▶ [Job 1]: Please reproduce the passage of the character mappings text starting with "When character mappings" and going on through "Symbol, custom icons)".
▶ [Job 2]:
Answer these questions from the character mappings text:
(a) To what must every character in a PDF be mappable?
(b) How is each character stored inside the PDF file?
(c) What result does copying text produce when character mappings are missing or incorrect?
▶ [Job 3]: Carry on with the character mappings text from the point where it stops.

▶ [Source text]:
□ □ □ □

Checkpoint 10: Character Mappings

Every character in your PDF must be mappable to a valid Unicode code point. This ensures that screen readers can accurately announce text and that text can be properly searched, copied, and processed.

What This Means

When you read a PDF, you see characters like letters, numbers, and symbols. But inside the PDF file, each character is stored as a code. That code must map to Unicode, the universal standard that defines every character used in modern computing.

When character mappings are missing or incorrect:

Screen readers may speak gibberish or skip characters entirely
Copying text produces garbled results
Search functions cannot find words
Translation tools fail to process the text

This often happens with:

Symbol fonts (Wingdings, Symbol, custom icons)

□ □ □ □

▶ [Extracted material]:
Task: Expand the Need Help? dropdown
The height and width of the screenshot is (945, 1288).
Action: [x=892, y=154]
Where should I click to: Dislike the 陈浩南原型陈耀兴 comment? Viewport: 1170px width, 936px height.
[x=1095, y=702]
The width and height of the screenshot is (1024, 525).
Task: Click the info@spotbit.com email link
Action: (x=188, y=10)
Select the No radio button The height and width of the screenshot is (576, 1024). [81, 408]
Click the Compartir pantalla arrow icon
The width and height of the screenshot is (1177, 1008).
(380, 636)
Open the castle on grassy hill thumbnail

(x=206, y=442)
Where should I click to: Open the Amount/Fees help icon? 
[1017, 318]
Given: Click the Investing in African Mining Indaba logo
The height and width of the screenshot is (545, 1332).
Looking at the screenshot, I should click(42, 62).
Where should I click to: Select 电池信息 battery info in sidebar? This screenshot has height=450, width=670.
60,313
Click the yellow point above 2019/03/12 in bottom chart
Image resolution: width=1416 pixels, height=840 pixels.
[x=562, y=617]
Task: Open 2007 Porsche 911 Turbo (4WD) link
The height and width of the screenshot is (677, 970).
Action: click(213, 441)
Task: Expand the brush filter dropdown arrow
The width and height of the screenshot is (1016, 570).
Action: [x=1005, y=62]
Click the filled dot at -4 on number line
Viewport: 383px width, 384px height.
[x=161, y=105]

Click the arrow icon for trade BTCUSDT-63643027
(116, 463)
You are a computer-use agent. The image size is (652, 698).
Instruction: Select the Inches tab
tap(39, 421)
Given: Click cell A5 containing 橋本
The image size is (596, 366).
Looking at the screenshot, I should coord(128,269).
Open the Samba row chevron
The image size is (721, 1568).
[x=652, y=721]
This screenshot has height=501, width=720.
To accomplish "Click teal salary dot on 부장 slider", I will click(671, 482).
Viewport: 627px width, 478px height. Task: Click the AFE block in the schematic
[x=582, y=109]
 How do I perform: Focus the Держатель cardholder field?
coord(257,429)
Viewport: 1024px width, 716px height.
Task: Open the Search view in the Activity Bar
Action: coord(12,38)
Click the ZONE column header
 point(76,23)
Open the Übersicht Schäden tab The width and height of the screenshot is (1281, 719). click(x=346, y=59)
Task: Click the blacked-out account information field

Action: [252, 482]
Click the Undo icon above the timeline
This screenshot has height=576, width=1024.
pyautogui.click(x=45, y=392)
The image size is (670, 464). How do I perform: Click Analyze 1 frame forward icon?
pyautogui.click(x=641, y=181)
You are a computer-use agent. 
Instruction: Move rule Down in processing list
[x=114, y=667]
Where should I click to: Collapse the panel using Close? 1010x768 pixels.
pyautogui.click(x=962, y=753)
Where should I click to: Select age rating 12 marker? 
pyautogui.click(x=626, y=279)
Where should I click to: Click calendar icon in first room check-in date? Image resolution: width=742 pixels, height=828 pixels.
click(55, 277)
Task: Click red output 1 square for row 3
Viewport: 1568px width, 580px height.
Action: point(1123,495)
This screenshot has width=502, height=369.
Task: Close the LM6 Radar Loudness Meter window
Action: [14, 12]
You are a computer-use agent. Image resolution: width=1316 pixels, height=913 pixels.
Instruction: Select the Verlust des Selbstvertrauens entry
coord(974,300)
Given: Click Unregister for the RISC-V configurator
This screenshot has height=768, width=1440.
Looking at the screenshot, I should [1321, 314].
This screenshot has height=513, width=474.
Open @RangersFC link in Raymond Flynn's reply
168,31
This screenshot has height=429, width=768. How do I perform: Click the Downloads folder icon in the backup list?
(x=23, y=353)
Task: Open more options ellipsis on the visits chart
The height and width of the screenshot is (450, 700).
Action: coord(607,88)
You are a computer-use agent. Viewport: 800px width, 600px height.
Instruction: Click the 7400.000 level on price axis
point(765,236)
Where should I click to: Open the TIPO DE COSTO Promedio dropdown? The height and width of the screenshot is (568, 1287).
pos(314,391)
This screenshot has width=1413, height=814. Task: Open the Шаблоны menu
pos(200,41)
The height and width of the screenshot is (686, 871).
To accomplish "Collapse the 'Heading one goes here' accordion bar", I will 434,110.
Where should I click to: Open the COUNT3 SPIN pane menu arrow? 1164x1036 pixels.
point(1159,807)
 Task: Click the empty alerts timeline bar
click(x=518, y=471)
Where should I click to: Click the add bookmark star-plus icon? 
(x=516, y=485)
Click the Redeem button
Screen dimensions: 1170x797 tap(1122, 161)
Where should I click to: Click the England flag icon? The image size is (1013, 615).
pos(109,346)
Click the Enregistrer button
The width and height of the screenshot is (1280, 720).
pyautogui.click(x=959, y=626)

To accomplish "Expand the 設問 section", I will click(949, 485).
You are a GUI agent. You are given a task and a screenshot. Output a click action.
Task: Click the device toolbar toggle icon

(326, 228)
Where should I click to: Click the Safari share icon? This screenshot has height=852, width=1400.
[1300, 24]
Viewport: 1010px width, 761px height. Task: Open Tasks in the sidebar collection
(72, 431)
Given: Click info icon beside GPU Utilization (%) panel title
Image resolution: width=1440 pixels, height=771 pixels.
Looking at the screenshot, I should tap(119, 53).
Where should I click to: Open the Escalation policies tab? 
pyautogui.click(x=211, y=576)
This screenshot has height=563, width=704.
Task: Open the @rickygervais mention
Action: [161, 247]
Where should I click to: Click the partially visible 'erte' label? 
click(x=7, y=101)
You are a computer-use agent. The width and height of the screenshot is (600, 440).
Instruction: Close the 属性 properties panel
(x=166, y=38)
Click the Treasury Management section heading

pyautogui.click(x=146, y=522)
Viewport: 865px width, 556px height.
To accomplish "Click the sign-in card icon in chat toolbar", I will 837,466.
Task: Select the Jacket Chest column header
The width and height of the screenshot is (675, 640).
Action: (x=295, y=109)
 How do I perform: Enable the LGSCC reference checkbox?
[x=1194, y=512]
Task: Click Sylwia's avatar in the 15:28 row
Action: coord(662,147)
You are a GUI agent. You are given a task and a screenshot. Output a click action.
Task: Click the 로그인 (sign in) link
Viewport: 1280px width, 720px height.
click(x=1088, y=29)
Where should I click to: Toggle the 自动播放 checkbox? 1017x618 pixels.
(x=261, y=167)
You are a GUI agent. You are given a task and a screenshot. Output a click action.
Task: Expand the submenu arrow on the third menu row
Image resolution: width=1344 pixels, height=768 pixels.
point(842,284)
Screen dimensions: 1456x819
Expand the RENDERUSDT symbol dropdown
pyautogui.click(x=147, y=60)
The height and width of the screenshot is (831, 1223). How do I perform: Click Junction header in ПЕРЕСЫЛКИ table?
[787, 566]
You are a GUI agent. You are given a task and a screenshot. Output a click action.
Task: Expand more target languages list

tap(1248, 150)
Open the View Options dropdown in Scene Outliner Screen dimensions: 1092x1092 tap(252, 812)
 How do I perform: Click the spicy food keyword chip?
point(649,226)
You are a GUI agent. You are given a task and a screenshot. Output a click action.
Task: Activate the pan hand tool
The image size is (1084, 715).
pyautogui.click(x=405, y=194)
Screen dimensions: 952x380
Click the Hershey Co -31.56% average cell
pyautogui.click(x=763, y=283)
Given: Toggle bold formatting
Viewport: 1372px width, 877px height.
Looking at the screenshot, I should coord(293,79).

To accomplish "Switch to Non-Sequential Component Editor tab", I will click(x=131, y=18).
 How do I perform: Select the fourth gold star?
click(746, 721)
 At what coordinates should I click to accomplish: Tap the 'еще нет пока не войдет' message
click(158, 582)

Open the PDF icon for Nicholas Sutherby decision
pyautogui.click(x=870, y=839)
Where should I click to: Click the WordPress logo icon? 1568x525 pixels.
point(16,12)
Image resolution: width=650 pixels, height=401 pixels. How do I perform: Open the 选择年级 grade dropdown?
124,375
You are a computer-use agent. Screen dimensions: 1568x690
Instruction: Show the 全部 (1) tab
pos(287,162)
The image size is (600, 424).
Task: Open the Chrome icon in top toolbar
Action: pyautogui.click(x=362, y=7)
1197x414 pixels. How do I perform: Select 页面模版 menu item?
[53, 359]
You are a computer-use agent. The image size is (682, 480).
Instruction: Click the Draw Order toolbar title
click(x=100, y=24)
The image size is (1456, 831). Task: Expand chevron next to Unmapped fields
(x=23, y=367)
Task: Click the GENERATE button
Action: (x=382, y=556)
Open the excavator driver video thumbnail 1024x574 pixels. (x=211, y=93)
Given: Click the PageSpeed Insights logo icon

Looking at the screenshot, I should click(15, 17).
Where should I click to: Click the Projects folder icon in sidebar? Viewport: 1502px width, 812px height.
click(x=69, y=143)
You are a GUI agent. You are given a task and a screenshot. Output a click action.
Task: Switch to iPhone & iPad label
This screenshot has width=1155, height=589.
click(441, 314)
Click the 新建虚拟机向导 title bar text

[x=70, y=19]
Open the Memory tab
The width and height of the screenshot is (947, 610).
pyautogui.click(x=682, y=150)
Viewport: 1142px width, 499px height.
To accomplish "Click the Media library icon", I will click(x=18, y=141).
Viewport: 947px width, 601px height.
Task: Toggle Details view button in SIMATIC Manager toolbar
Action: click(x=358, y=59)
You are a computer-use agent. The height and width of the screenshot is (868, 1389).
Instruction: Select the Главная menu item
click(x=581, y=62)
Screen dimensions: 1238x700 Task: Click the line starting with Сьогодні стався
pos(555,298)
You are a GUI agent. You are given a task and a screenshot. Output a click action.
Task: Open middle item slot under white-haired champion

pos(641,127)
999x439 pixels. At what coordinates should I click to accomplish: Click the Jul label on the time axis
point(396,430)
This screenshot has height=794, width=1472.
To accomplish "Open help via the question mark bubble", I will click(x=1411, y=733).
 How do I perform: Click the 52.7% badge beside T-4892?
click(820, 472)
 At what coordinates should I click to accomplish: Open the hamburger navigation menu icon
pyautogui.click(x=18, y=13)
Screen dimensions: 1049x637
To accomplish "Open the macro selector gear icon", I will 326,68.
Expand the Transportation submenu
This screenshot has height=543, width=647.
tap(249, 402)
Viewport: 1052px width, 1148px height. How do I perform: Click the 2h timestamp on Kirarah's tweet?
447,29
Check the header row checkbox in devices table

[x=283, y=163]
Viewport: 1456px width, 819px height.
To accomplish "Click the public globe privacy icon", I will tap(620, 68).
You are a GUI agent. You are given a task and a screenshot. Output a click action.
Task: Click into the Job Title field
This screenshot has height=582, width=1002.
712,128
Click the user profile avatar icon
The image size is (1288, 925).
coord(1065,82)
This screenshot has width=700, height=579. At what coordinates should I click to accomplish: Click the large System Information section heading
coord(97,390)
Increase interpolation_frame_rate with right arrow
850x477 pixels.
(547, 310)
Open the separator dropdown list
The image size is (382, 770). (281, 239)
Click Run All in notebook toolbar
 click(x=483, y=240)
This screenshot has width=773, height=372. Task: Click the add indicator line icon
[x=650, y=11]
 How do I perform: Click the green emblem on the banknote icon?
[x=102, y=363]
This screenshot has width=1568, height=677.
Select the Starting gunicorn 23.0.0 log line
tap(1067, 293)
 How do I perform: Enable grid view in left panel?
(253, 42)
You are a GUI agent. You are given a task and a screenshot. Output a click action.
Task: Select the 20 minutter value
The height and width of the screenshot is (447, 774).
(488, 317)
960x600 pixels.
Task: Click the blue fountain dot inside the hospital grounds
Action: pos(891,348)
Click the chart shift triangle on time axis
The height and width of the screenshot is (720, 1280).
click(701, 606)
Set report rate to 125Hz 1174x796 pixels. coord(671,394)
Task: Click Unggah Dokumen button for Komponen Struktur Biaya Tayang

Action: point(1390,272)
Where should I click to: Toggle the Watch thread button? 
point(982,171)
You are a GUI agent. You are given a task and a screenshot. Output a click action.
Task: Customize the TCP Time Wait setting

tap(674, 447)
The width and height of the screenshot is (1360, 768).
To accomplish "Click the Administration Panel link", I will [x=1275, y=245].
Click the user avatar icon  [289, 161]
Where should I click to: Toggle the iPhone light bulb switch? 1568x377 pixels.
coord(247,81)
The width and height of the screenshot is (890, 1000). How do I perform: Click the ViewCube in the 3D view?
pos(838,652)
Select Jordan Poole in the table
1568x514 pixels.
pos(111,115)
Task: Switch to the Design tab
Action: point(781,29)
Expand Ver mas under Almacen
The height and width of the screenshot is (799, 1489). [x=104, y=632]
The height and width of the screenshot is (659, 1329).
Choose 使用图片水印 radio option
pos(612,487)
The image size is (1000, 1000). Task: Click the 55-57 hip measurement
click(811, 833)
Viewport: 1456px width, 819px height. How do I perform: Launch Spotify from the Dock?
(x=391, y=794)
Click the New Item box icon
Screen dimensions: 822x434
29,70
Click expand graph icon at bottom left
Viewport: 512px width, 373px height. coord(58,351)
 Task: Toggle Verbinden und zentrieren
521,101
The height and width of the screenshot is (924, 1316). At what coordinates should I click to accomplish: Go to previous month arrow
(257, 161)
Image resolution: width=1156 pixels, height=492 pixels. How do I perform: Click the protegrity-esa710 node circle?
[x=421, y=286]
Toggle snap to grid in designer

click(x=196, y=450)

□ □ □ □

▶ [Right answer 1]:
When character mappings are missing or incorrect:

Screen readers may speak gibberish or skip characters entirely
Copying text produces garbled results
Search functions cannot find words
Translation tools fail to process the text

This often happens with:

Symbol fonts (Wingdings, Symbol, custom icons)

▶ [Right answer 2]:
(a) A valid Unicode code point.
(b) As a code.
(c) Garbled results.

▶ [Right answer 3]:
Mathematical notation using special fonts
Logos and decorative text using custom fonts
Legacy documents created with older tools
PDFs from some design applications that do not embed Unicode mappings

Why It Matters

Text extraction is fundamental to how assistive technology works with PDFs:

Screen readers extract text to speak aloud. Without proper mappings, users hear nothing or hear random characters
Braille displays convert text to braille patterns. Unmapped characters produce meaningless output
Search functionality depends on matching character codes. Users cannot find content
Text-to-speech requires accurate character identification to pronounce words correctly

A document that looks perfect visually may be completely inaccessible if character mappings are broken. The visual appearance and the underlying text layer become disconnected.

Common Violations

The Matterhorn Protocol defines one failure condition for this checkpoint.

10-001: Character Code Cannot Be Mapped to Unicode (Machine Testable)

What's Wrong: One or more characters in the PDF use glyph codes that cannot be translated to Unicode characters. The PDF knows which shape to draw, but not what character it represents.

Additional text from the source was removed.